Janspeed Technologies Ltd
- Company type: Private
- Industry: Motorsport Automotive engineering
- Founded: 1962
- Headquarters: Salisbury, England
- Key people: János Ódor Kieth O'Dor Mark Vaughan
- Products: performance car parts, automotive engineering
- Website: www.janspeed.com

= Janspeed =

Janspeed Technologies Ltd is an automotive performance tuning company, specialising in exhaust systems. The company was founded in 1962 by János Ódor. With a workforce of 74 employees, Janspeed works closely with many luxury and performance car makers including Aston Martin, Lotus and Bentley. As well as customer products, Janspeed has also been a race car preparation business, which has among others, built works Datsun and later Nissan vehicles for the British Touring Car Championship and DTM.

==History==
In 1956 János Ódor emigrated from Hungary to Britain and after an apprenticeship with Downton Engineering, founded his company as Janspeed Engineering Ltd in Salisbury in October 1962. Initially specialising in exhausts and performance parts for the BMC Mini, Janspeed soon expanded to providing turbocharging units and other equipment designed to fit Vauxhall and Ford vehicles.

==Motor Sport==
As well as providing performance parts for road users, the company has a long established association with motor racing. Janspeed was contracted by British Leyland in 1968 to prepare cars for the London to Sydney Marathon. Following this, Janspeed gained a contract from Datsun and built works cars for the Avon Tour of Britain in 1973. Success followed in 1974, '75 and '76 with Datsun Sunny's winning the Dutch Touring Car Championship.

==BTCC==
In 1990, Janspeed built the Nissan Skyline GTR to Group N specifications for endurance racing, winning the 24 Hours of Spa and 24 Hours of Nurburgring races. Building on their partnership with Nissan, Janspeed was awarded the works contract to build the Nissan Primera for the British Touring Car Championship starting in 1991.

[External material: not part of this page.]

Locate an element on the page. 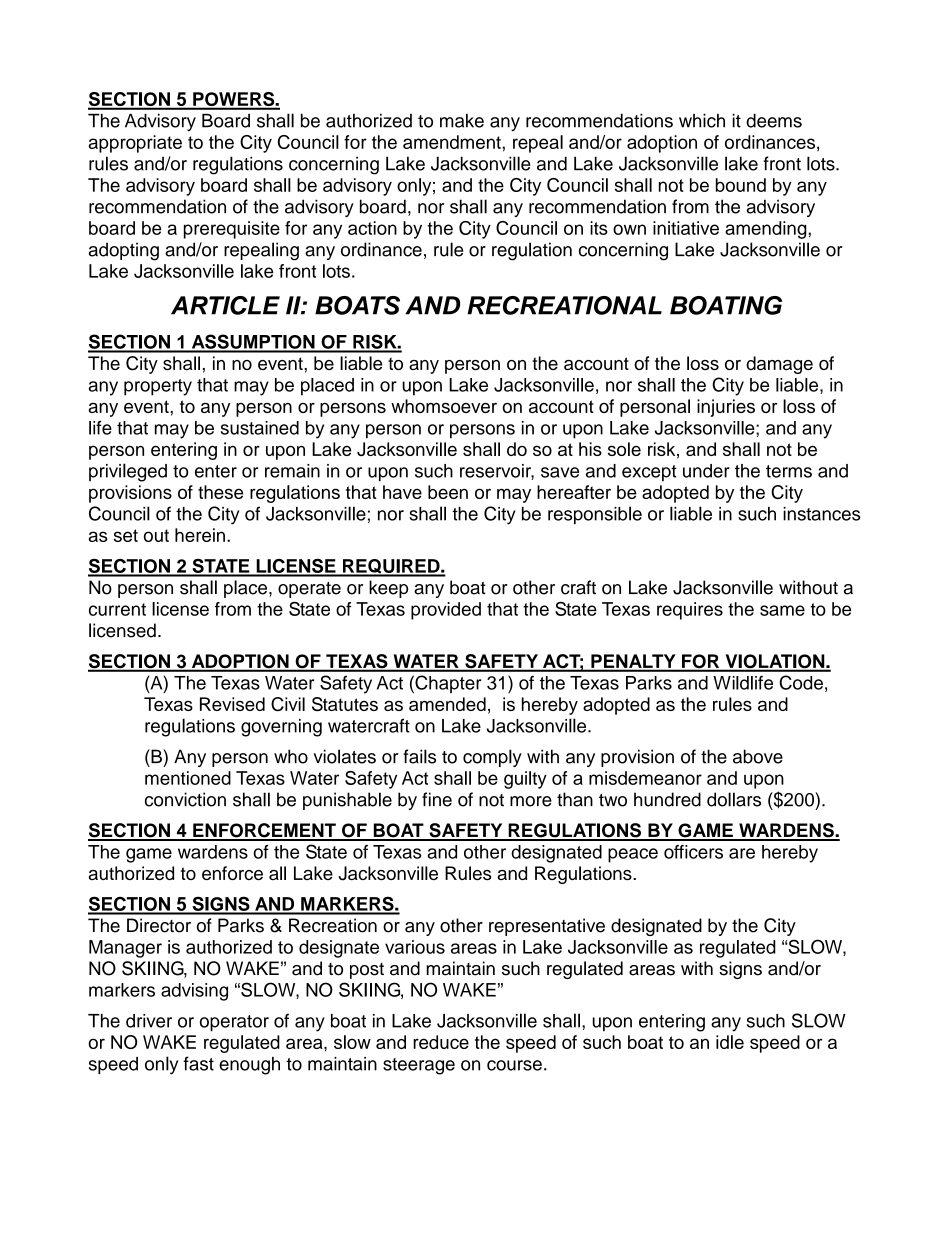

The BTCC had just undergone a major rule change making the series open only to cars of 2.0 engine displacement in an attempt to eliminate homologation specials and attract manufacturer support, better known as the Super Touring regulations. Nissan saw the potential in competing and decided to join the series full-time. János was installed as the team principal, and Alan Heaphy as the team manager. Their drivers were ex-Formula 1 driver Julian Bailey partnering Jan's son Kieth O'Dor and with sponsorship from Castrol oils, the cars had potential but required a lot of development work. Kieth finished 17th in the standings that season.

Kieth was partnered in 1992 first by Andy Middlehurst and then James Weaver, and results were better. O'Dor improved to finish 12th, however the year ended in a huge accident at the TOCA Shootout at Donington, when O'Dor's Primera vaulted the fencing at the Old Hairpin.

1993 was a much better season. O'Dor was paired with triple BTCC champion Win Percy and the car was much improved. Kieth took a brace of podium places before a breakthrough maiden win at the British Grand Prix support round at Silverstone with Percy second. Kieth finished 6th overall at season's end.

The Janspeed Nissan used a gearbox developed by David Brown David Brown Ltd.

The following season was a struggle. The other manufacturers were starting to invest millions of pounds into the series, and although the team was now sponsored by Old Spice and employed Eric van der Poele, the cars were off the pace. At the end of the year Nissan pulled out of the BTCC to concentrate on the STW in Germany. This caused Janspeed to also leave the series.

Nissan rejoined the series in 1996 as a semi works team run by Andy Rouse and later run by RML with great success.

==Super Tourenwagen Cup==
Janspeed moved to the STW Cup for the 1995 season, with their 1994 driver line up of Kieth and van der Poele, running under the BMS Scuderia Italia banner. The season started promisingly despite being overshadowed by BMW and Audi. Kieth won the first race of the day at AVUS late in the season, but during the second race suffered a spin, then was hit in the side of the car by Frank Biela's Audi. The impact critically injured O'Dor and he died later that evening.